23 November 2018
The Landing Obligation aims to reduce the levels of unwanted catches, the fish species that unintentionally end up in fishermens’ nets. As the Landing Obligation requires all caught fish to be counted against quotas, including unwanted species, its introduction represents a radical change in fisheries management to encourage more selective fishing procedures.
BIM CEO Jim O’Toole said:
“The Landing Obligation represents a major paradigm shift in the history of EU ¿sheries management with potentially far-reaching consequences. Considerable efforts have been dedicated in recent years to understand these consequences and address the many questions surrounding the implementation of this new policy.”
Today’s seminar sought to inform attendees on the new rules and the exemptions that will apply from the 1st January 2019 when the Landing Obligation will come fully into force. It also highlighted the need for greater monitoring and recording of catches and new policy initiatives designed to ease implementation. Issues around the handling and storage of unwanted catches of small fish that have to be landed under the Landing Obligation as well as potential uses for these catches were also discussed.

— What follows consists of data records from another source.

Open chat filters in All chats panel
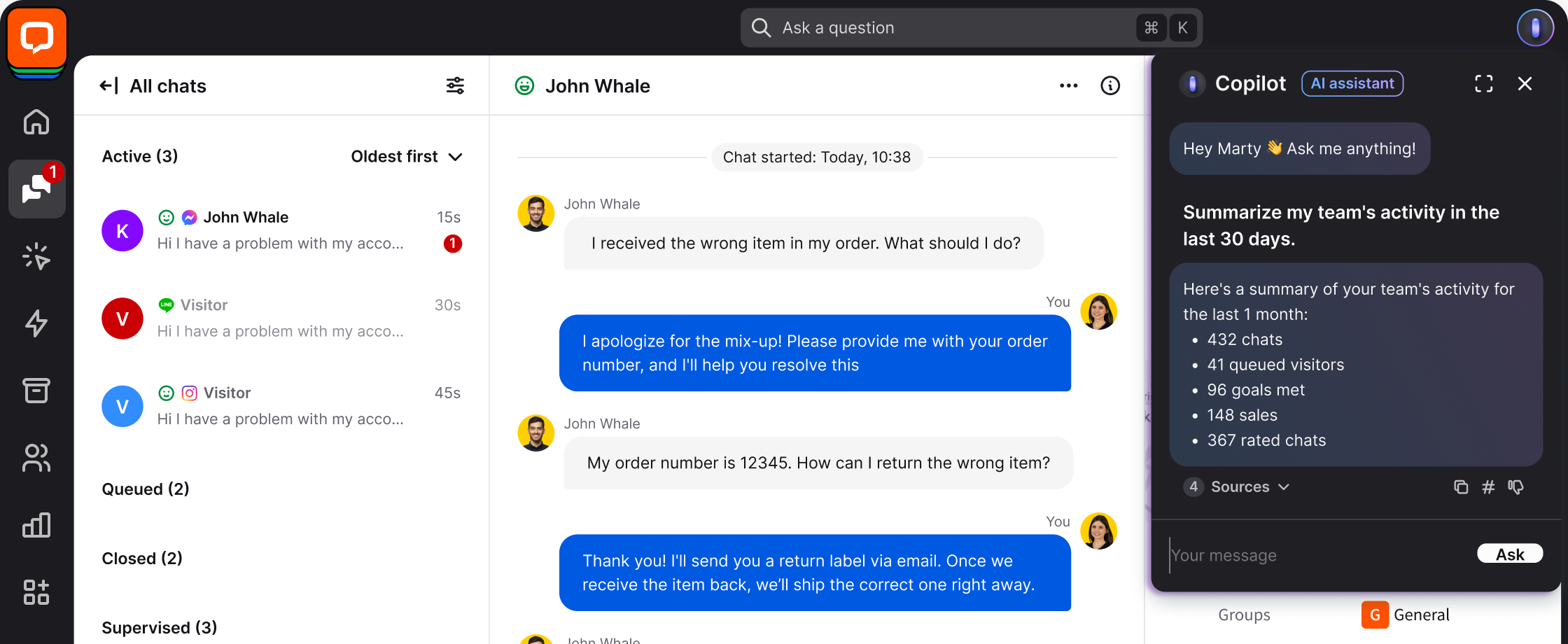 pyautogui.click(x=455, y=85)
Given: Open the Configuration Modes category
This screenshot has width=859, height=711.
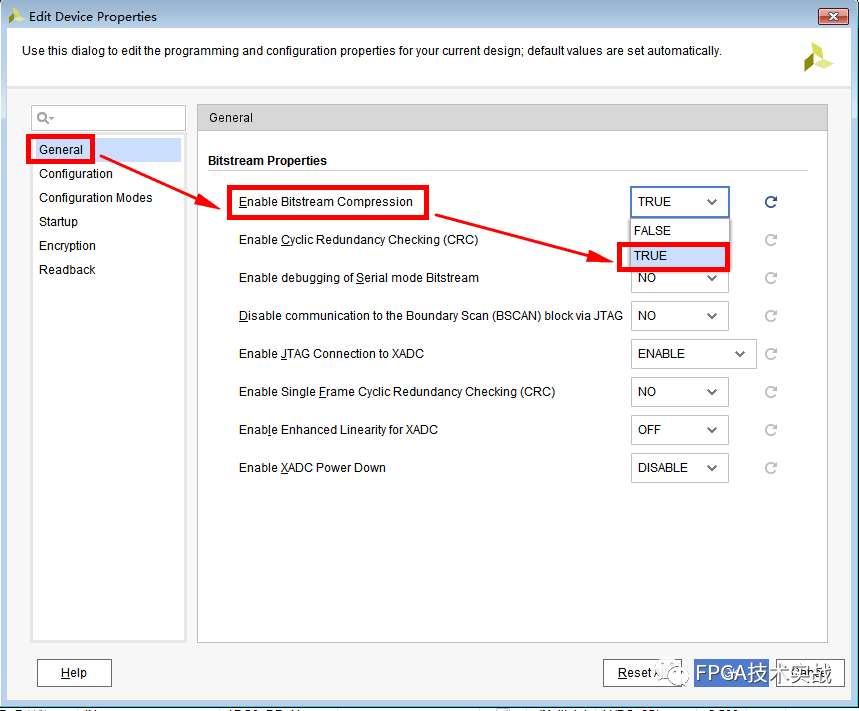Looking at the screenshot, I should [96, 198].
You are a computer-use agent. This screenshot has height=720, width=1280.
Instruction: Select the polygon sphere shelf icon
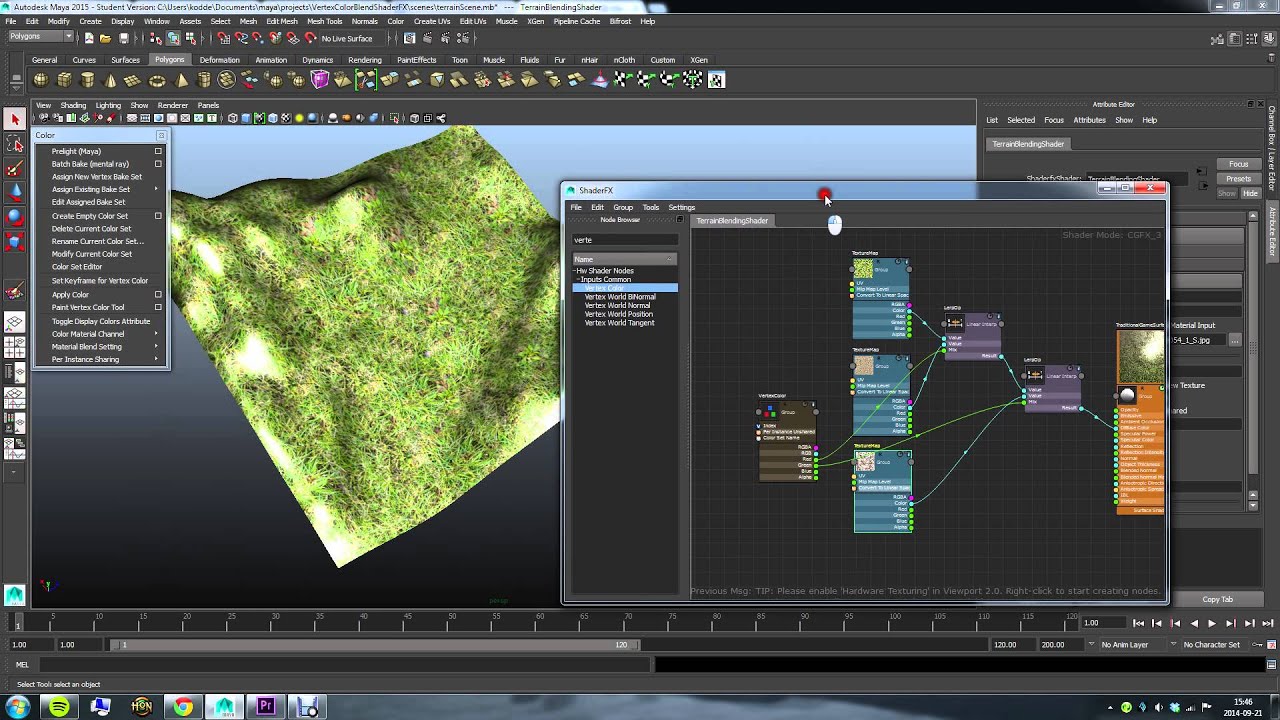pyautogui.click(x=41, y=80)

The last part of the seminar showcased available technical and innovative solutions to help fishermen adapt. Two significant technical developments to addressing the challenge for fishermen will be more selective fishing gear and the avoidance of areas with high concentrations of small fish.

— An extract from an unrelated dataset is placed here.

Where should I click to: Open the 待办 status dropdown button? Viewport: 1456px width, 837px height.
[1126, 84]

Speaking about BIM’s new selective fishing gear Dr Ronán Cosgrove, BIM said:
“BIM has been trialing new selective fishing gear which can reduce unwanted catches significantly in anticipation of the challenges that the Landing Obligation will bring.”
Underwater footage of BIM’s new gear ‘in action’ and models of selective gear were available to view and fishermen who have trialled this gear spoke very positively of their own experiences using it.

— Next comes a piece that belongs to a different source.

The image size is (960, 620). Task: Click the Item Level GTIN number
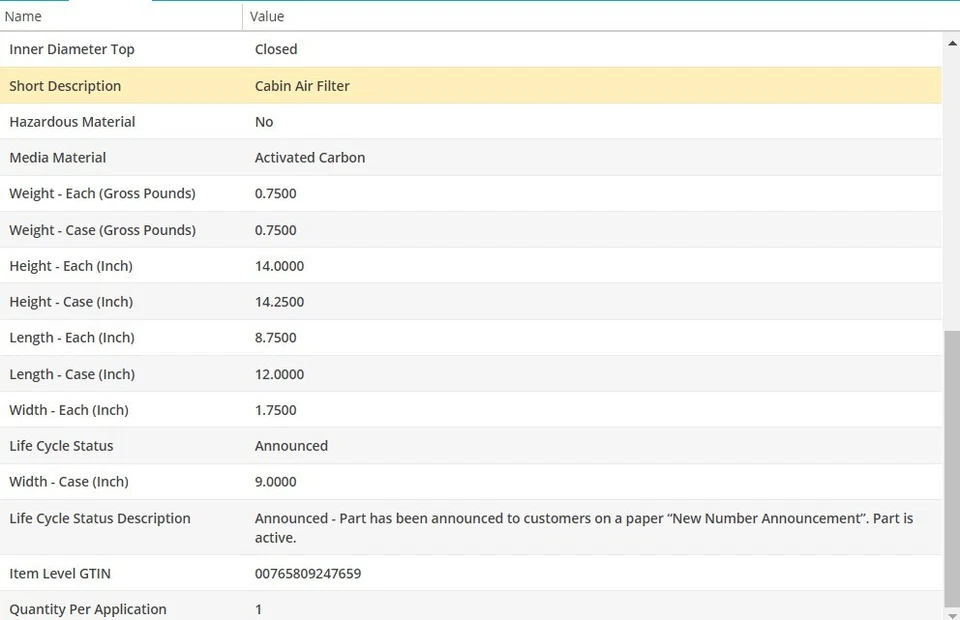click(x=308, y=574)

At the conference the Marine Institute discussed mapping of areas with high concentrations of undersized fish as well as the planned introduction of a new app for fishermen which would identify these areas. The Department of Agriculture, Food & the Marine (DAFM) discussed the exemptions that apply to the new Obligation while the Sea Fisheries Protection Authority (SFPA) outlined how it intends to monitor catches in 2019.
Attending the seminar were Calvin Bates and Leslie Bates.